--- PASSAGE SHOWN ---

Curtail’s patented ReGrade detects, records, and reports any anomalous application behavior among different versions of software in real time. Without requiring any scripted tests to be written or developed, this novel technology provides DevOps, SRE (Site Reliability Engineer), security, software and operations teams with an automated tool for evaluating release candidate behavior against real, production traffic before going live.
Complex software systems can exhibit unexpected and unwanted behavioral changes when code is updated. Curtail ReGrade compares how a new version of software behaves using live user data to determine where flaws are and how to fix them before releasing. It does so by running the same inputs through the production version and the new software candidate. Testing with ReGrade’s intelligent comparison engine does not disrupt the end user experience. Behind the scenes, ReGrade documents any discrepancy in the network traffic and allows developers to replay the inputs and resolve the problems. QA no longer needs to guess where the problem is. So, finding and resolving defects is much easier
ReGrade gives developers pinpoint information about what behavior in a release candidate causes a discrepancy. ReGrade can identify the exact behavioral changes that occurred and provide detailed information about the interactions with the network service that led to the unexpected result.
The comparison result is a unique and different piece of data that tracks side-by-side performance and the network response, mapping and tracing the various ID’s to find any differences that could indicate a software bug or security anomaly.
Given identical inputs, a new software’s outputs should only differ to the extent that release requirements introduced changes. Comparing these outputs allows the discovery of unexpected changes or regressions introduced by the new version.

---

> _GIVEN INSTRUCTION A_
Copy the rows below exactly, the stretch from the one containing "Analysis [821, 63]" through the one containing "involve is located at coordinates (842, 382).".

--- INPUT ROWS ---

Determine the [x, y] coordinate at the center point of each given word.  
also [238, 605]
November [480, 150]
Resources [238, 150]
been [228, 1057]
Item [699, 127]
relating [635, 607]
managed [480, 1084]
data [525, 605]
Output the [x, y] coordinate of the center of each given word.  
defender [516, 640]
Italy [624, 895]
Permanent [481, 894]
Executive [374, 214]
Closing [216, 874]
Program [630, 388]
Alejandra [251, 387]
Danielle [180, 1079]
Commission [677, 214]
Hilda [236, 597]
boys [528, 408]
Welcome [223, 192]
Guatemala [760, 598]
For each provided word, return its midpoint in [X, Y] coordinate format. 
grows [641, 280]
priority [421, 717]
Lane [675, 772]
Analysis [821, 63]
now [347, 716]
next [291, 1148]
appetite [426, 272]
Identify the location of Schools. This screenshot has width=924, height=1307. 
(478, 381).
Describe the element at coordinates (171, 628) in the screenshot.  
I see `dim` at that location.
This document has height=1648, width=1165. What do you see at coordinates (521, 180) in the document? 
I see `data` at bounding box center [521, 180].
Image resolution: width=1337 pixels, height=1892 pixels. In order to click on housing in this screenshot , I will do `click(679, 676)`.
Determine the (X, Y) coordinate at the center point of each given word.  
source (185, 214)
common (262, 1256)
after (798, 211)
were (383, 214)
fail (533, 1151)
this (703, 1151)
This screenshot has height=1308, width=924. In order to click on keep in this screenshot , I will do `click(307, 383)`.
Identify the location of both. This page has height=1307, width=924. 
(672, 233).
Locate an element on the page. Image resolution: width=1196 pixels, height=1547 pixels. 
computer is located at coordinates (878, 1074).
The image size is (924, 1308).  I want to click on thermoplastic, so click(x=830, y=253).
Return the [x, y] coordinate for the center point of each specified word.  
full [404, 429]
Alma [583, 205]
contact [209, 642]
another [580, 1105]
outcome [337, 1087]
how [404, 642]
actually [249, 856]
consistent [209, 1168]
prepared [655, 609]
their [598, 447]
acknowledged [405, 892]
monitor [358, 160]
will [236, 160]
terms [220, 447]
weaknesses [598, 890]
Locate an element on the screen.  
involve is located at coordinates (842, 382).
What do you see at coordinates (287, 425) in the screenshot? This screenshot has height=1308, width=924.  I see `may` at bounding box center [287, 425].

---

> _GIVEN INSTRUCTION B_
Repeat the stretch of the ReGrade description from "The comparison result" through "the new version.", word for word.

> _FULL SOLUTION A_
Analysis [821, 63]
now [347, 716]
next [291, 1148]
appetite [426, 272]
Identify the location of Schools. This screenshot has width=924, height=1307. 
(478, 381).
Describe the element at coordinates (171, 628) in the screenshot.  
I see `dim` at that location.
This document has height=1648, width=1165. What do you see at coordinates (521, 180) in the document? 
I see `data` at bounding box center [521, 180].
Image resolution: width=1337 pixels, height=1892 pixels. In order to click on housing in this screenshot , I will do `click(679, 676)`.
Determine the (X, Y) coordinate at the center point of each given word.  
source (185, 214)
common (262, 1256)
after (798, 211)
were (383, 214)
fail (533, 1151)
this (703, 1151)
This screenshot has height=1308, width=924. In order to click on keep in this screenshot , I will do `click(307, 383)`.
Identify the location of both. This page has height=1307, width=924. 
(672, 233).
Locate an element on the page. Image resolution: width=1196 pixels, height=1547 pixels. 
computer is located at coordinates (878, 1074).
The image size is (924, 1308).  I want to click on thermoplastic, so click(x=830, y=253).
Return the [x, y] coordinate for the center point of each specified word.  
full [404, 429]
Alma [583, 205]
contact [209, 642]
another [580, 1105]
outcome [337, 1087]
how [404, 642]
actually [249, 856]
consistent [209, 1168]
prepared [655, 609]
their [598, 447]
acknowledged [405, 892]
monitor [358, 160]
will [236, 160]
terms [220, 447]
weaknesses [598, 890]
Locate an element on the screen.  
involve is located at coordinates (842, 382).

> _FULL SOLUTION B_
The comparison result is a unique and different piece of data that tracks side-by-side performance and the network response, mapping and tracing the various ID’s to find any differences that could indicate a software bug or security anomaly.
Given identical inputs, a new software’s outputs should only differ to the extent that release requirements introduced changes. Comparing these outputs allows the discovery of unexpected changes or regressions introduced by the new version.